I have been silent for too long, time taken up by teaching, researching and simply living. I am back ‘on popular demand’ with brief but intense little posts. Out on a regular basis from now on.
One image – an object, a painting, a phrase, something which in a nutshell contains the spirit of fashionarchaeology.com, this is the idea.
The beautiful and exotic young ladies in this photograph grabbed my attention. They represent an ideal – western – of elegance made of fine silk and organza, fit for a soiree in Paris during the Belle époque. Yet they are thousands of kilometres away across land and sea. It doesn’t matter where they come from. They are the product of colonial culture or rather a colonized culture. Their own land subjected to modes and taste from another world.
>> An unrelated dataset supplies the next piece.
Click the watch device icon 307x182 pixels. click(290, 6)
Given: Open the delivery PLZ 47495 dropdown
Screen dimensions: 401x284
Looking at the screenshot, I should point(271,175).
The young ladies do their best to fit in, their western style clothes are fine but not quite right, for example they are not wearing the required waist-clinching corset. Their local tailor has not seen the real thing and is little acquainted with contemporary French fashion magazines to really get the look right.
…Or maybe local tailors had evolved a new form of fashion ‘metissage’, the art of mixing styles and cultures. The final effect is alluring, familiar, yet edgy and suspect. Makes me think of recent work by the intensely talented Wales Bonner, where whole collections are reflections on race, gender, culture and the possibilities of ‘metissage’.